VideoCapture vc = new VideoCapture( 320, 240 );
VideoDisplay<MBFImage> vd = VideoDisplay.createVideoDisplay( vc );
  new VideoDisplayListener<MBFImage>() {
    public void beforeUpdate( MBFImage frame ) {

    public void afterUpdate( VideoDisplay<MBFImage> display ) {

For finding faces in images (or in this case video frames) we use a face detector. The FaceDetector interface provides the API for face detectors and there are currently two implementations within OpenIMAJ - the HaarCascadeDetector and the SandeepFaceDetector. The HaarCascadeDetector is considerably more robust than the SandeepFaceDetector, so we’ll use that.

In the beforeUpdate() method, instantiate a new HaarCascadeDetector. The constructor takes the minimum size in pixels that a face can be detected at. For now, set this to 40 pixels:

FaceDetector<DetectedFace,FImage> fd = new HaarCascadeDetector(40);

Like all FaceDetector implementations, the HaarCascadeDetector has a method detectFaces() which takes an image. Because the HaarCascadeDetector uses single band images, we must convert our multi-band colour image into a single band image. To do this we can use the Transforms utility class that contains some static methods for converting images. The calculateIntensity() method will do just fine. Note that functionally the calculateIntensity() method does the same thing as the flatten() method we used earlier when used on RGB images.
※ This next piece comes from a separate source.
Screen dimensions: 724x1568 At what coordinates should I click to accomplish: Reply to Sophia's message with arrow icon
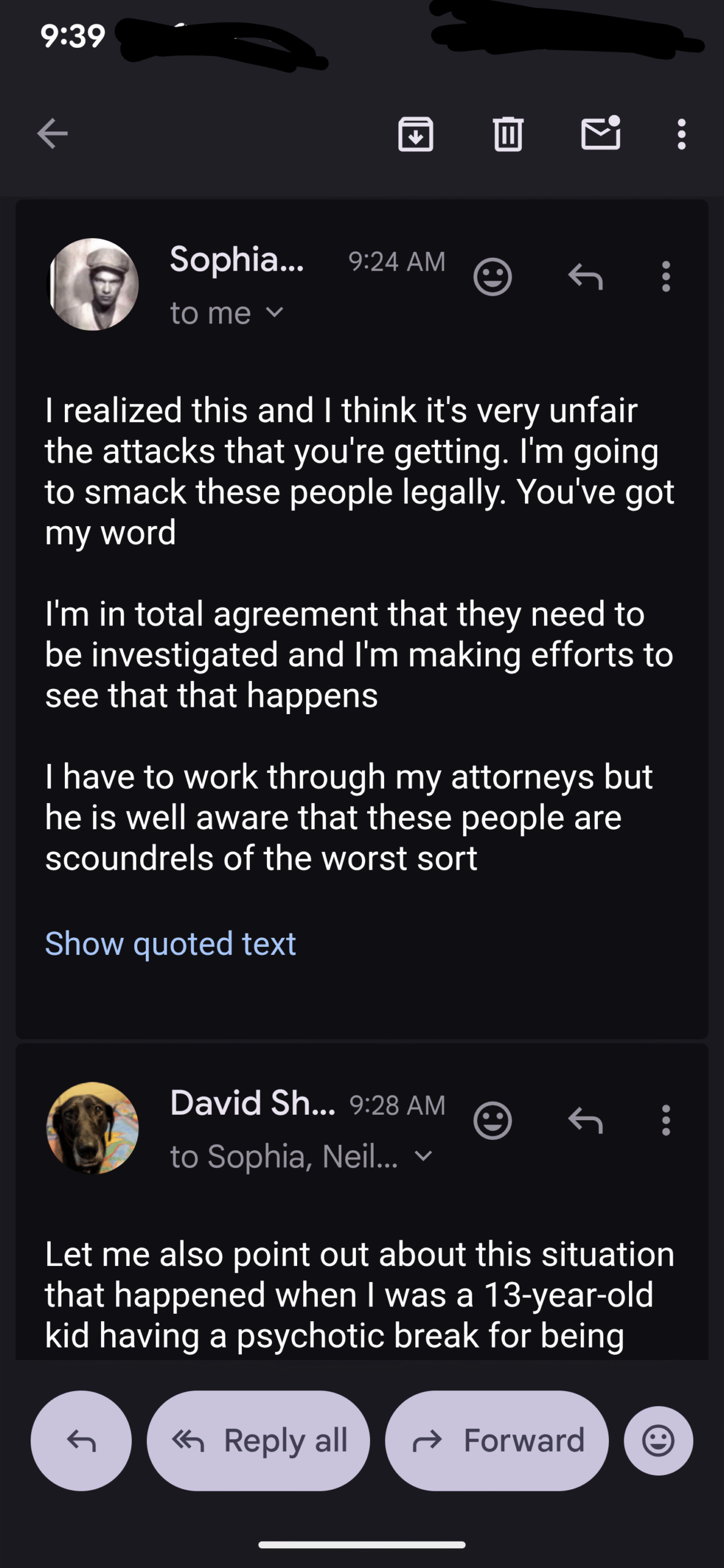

List<DetectedFace> faces = fd.detectFaces(Transforms.calculateIntensity(frame));

The detectFaces() method returns a list of DetectedFace objects which contain information about the faces in the image. From these objects we can get the rectangular bounding boxes of each face and draw them back into our video frame. As we’re doing all this in our beforeUpdate() method, the video display will end up showing the bounding boxes on the displayed video. If you run the code and you have a cam attached, you should see yourself with a box drawn around your face. The complete code is shown below:

FaceDetector<DetectedFace,FImage> fd = new HaarCascadeDetector(40);
List<DetectedFace> faces = fd.detectFaces( Transforms.calculateIntensity(frame));

for( DetectedFace face : faces ) {
    frame.drawShape(face.getBounds(), RGBColour.RED);

OpenIMAJ has other face detectors which go a bit further than just finding the face. The FKEFaceDetector finds facial keypoints (the corners of the eyes, nose and mouth) and we can use this detector instead simply by instantiating that object instead of the HaarCascadeDetector. The FKEFaceDetector returns a slightly different object for each detected face, called a KEDetectedFace. The KEDetectedFace object contains the extra information about where the keypoints in the face are located. The lines of our code to instantiate the detector and detect faces can now be changed to the following:

FaceDetector<KEDetectedFace,FImage> fd = new FKEFaceDetector();
List<KEDetectedFace> faces = fd.detectFaces( Transforms.calculateIntensity( frame ) );

If you run the demo now, you will see exactly the same as before, as the FKEFaceDetector still detects bounding boxes. It may be running a bit slower though, as there is much more processing going on - we’re just not seeing the output of it! So, let’s plot the facial keypoints.

To get the keypoints use getKeypoints() on the detected face. Each keypoint has a position (public field) which is relative to the face, so we’ll need to translate the point to the position of the face within the video frame before we plot the points. To do that we can use the translate() method of the Point2d class and the minX() and minY() methods of the Rectangle class.

8.1. Exercises

8.1.1. Exercise 1: Drawing facial keypoints

Use the information above to plot the facial keypoints on the video.

8.1.2. Exercise 2: Speech bubbles

Try and take the speech bubble from the previous image tutorial and make it come from the mouth in the video. Hints: use getKeypoint(FacialKeypointType) to get the keypoint of the left corner of the mouth and plot the ellipses depending on that point. You may need to use smaller ellipses and text if your video is running at 320x240.